2014 book by Roger Scruton

How to Be a Conservative is a 2014 book by the English philosopher Roger Scruton, in which the author outlines the conservative ideology, its opposition to economic materialism, and argues how it can be applied to crucial contemporary issues.

==Reception==
Jesse Norman wrote in The Spectator: "There are occasional missteps and the odd mini-rant, but the book is highly engaging, and studded with insights into topics as diverse as international treaties, alienation and the nature of laughter." In Standpoint, David Willetts wrote that the book "communicates a distinctive conservative disposition with great charm and formidable learning." Willetts wrote that Scruton:

is very good on the importance of autonomous institutions — what I called civic conservatism.
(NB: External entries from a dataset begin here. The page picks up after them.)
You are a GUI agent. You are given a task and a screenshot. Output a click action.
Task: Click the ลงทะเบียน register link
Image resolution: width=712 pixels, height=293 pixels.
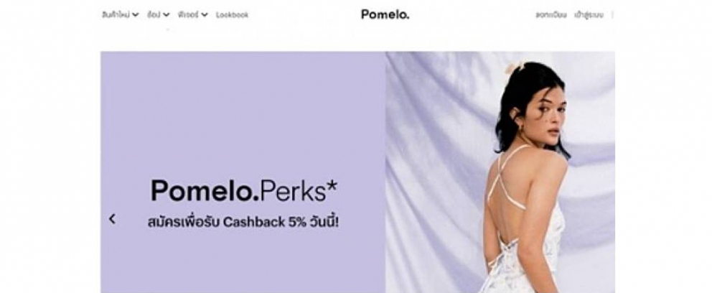(x=551, y=15)
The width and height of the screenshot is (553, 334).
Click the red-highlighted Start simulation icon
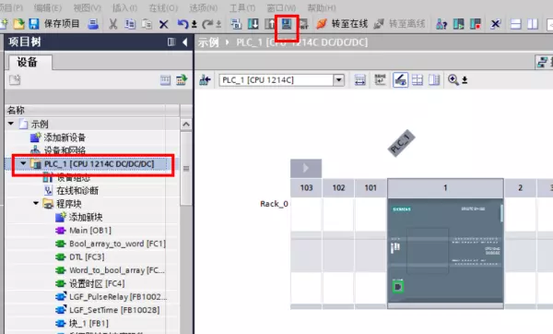[x=287, y=24]
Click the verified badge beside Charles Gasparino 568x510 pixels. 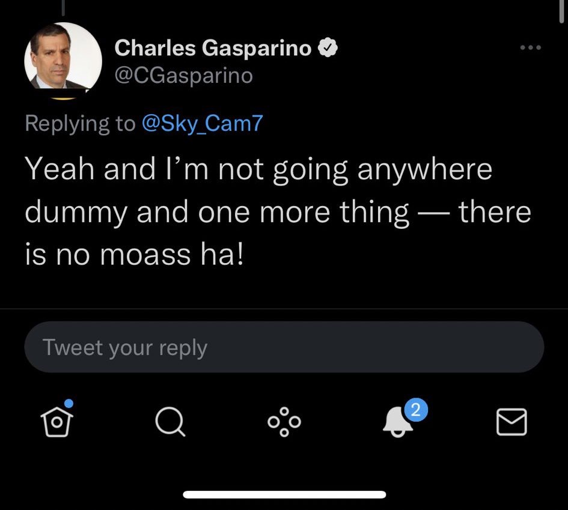(x=328, y=49)
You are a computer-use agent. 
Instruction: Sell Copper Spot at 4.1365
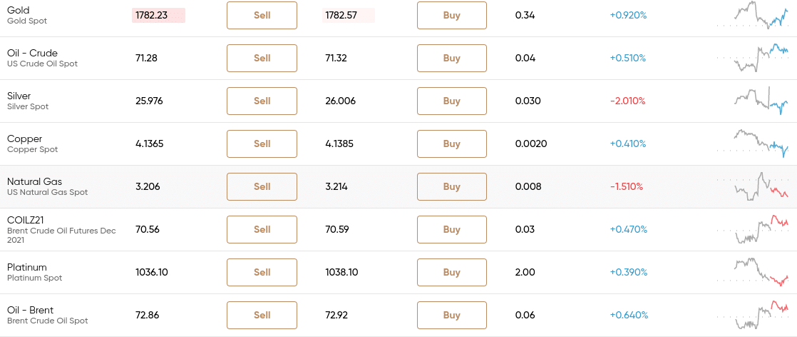click(262, 144)
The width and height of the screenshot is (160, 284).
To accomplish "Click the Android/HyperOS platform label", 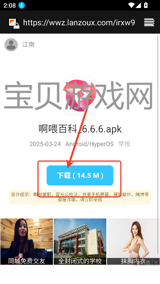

But he is surprisingly uninterested in where this great tradition comes from or how it has changed over time. He appears to regard it as a happy and perhaps rather accidental gift from history. This means that his account of the role of Conservatives is rather passive and incurious.

== Translations ==
A Swedish translation was published in 2016. The book has also been translated into Czech by Jana Ogrocká, into Latvian by Krišjānis Lācis and into Hebrew by Yair Levinshtein with an introduction by the former prime-minister and writer Yair Lapid. The Czech translation was published in 2021.